Second, all of the Justices except Justice Thomas agreed that, on the other hand, Congress has substantial constitutional powers to control U.S. foreign affairs—including authorities that can, as a practical matter, undermine a President’s recognition decision, or relegate it to what the Court calls a “hollow act.”  As Justice Kennedy puts the point for the Court:

Although the President alone effects the formal act of recognition, Congress’ powers, and its central role in making laws, give it substantial authority regarding many of the policy determinations that precede and follow the act of recognition itself.  If Congress disagrees with the President’s recognition policy, there may be consequences.  Formal recognition may seem a hollow act if it is not accompanied by the dispatch of an ambassador, the easing of trade restrictions, and the conclusion of treaties.  And those decisions require action by the Senate or the whole Congress.  In practice, then, the President’s recognition determination is just one part of a political process that may require Congress to make laws.

Third, outside the context of “recognition,” the President is generally subject to “Congress’ lawmaking power in the field in international relations.”  Justice Kennedy again:

In a world that is ever more compressed and interdependent, it is essential the congressional role in foreign affairs be understood and respected.  For it is Congress that makes laws, and in countless ways its laws will and should shape the Nation’s course.  The Executive is not free from the ordinary controls and checks of Congress merely because foreign affairs are at issue. . . .  It is not for the President alone to determine the whole content of the Nation’s foreign policy.

In retrospect, the consensus among the Justices as to these three important propositions should not be all that surprising, because the parties themselves agreed on each of them. (Both the majority opinion and the Chief Justice suggest that the Solicitor General resisted the second and third of them, but that was not the case.)

The third area of agreement is especially significant.  It would be difficult to identify another Supreme Court opinion that contains such forceful statements of Congress’s central and (usually) determinative role in foreign affairs.  For this reason, Mike Dorf writes that “[a]lthough the case invalidates an Act of Congress as interfering with an exclusive presidential power, it may be remembered over the long term as a limit on exclusive presidential power (i.e., vindicating congressional power over foreign affairs).”

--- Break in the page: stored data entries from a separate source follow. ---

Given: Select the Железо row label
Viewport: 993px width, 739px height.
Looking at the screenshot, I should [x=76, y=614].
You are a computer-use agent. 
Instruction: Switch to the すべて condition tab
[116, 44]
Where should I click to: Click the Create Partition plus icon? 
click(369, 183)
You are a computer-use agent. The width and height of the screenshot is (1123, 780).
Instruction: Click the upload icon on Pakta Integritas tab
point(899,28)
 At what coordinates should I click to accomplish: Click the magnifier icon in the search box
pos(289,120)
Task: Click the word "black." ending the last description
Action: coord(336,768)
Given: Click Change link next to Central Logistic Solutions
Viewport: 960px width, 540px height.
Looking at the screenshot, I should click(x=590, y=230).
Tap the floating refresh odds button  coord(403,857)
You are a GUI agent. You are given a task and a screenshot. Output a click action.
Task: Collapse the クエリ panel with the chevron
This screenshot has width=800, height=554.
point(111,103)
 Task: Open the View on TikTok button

It remains to be seen whether or not Mike’s prediction will be borne out.  Jack Goldsmith, for example, offers a very different prognostication.  But whatever Zivotofsky’s future impact might be, there’s no doubt that, along with Youngstown, it will now be the principal citation both for the proposition that the President has extensive authorities to act in the field of foreign affairs, and that the Executive is (almost always) subject to extensive congressional powers to control the conduct of such external affairs.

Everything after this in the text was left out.